▸ Data to process:
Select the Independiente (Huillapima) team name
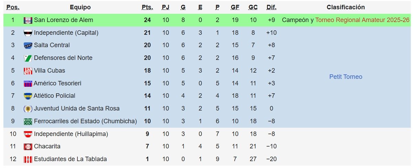The width and height of the screenshot is (417, 168). pos(71,134)
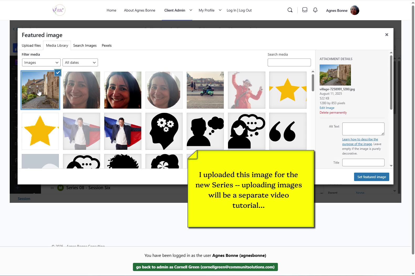Click the search magnifier icon in header
The image size is (415, 276).
(290, 10)
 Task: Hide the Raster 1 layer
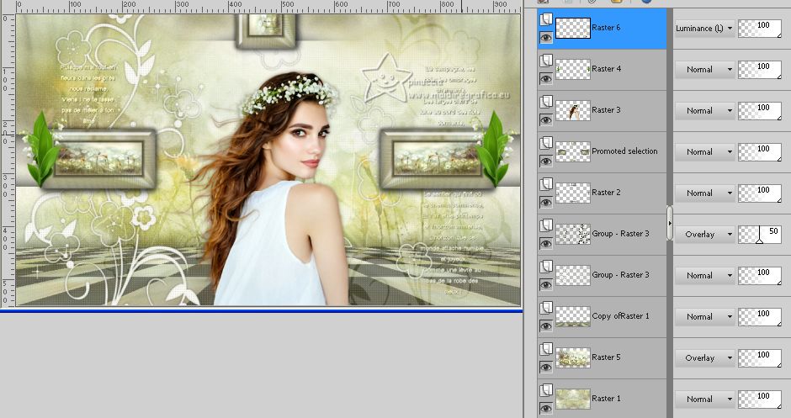tap(545, 408)

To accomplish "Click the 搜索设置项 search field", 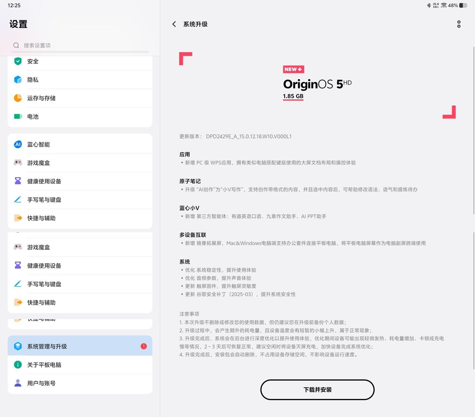I will click(80, 45).
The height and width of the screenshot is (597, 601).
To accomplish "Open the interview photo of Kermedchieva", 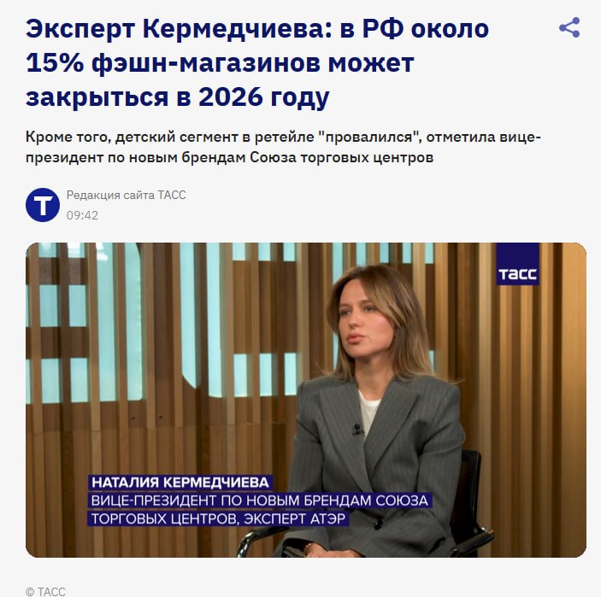I will pyautogui.click(x=306, y=400).
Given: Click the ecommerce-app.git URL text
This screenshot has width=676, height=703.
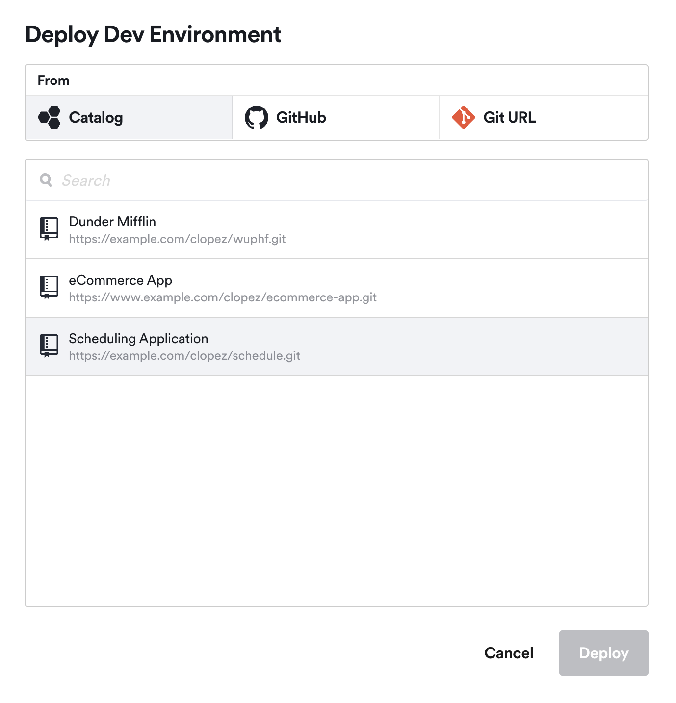Looking at the screenshot, I should (x=223, y=297).
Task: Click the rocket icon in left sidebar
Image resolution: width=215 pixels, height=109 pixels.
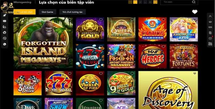Action: click(x=5, y=15)
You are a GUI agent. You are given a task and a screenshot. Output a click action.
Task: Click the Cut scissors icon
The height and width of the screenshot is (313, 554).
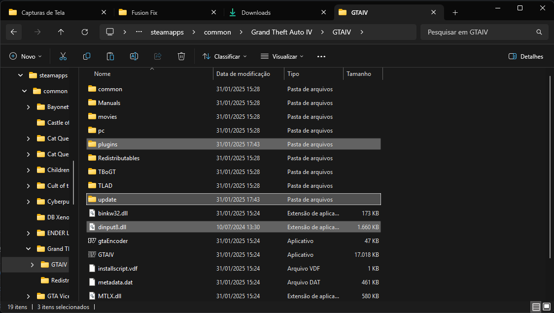pos(63,57)

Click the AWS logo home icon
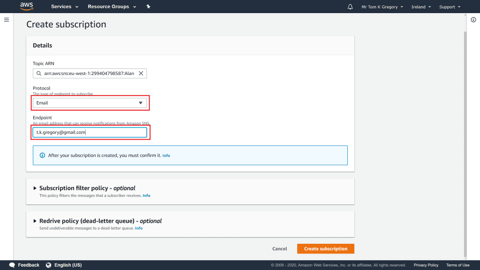tap(26, 7)
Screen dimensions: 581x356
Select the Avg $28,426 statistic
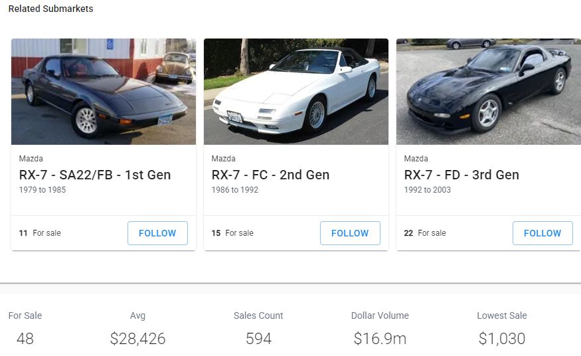tap(137, 329)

▸ Exercise: Repeat verbatim the lines from the one holding "Task: Click the rocket icon in left sidebar" through the end of the listing above, both ends included, but not the pictures.

▸ Exercise result:
Task: Click the rocket icon in left sidebar
Image resolution: width=215 pixels, height=109 pixels.
Action: click(x=5, y=15)
You are a GUI agent. You are given a task and a screenshot. Output a click action.
Task: Click the Cut scissors icon
The height and width of the screenshot is (313, 554).
pos(63,57)

Click the AWS logo home icon
tap(26, 7)
Screen dimensions: 581x356
Select the Avg $28,426 statistic
tap(137, 329)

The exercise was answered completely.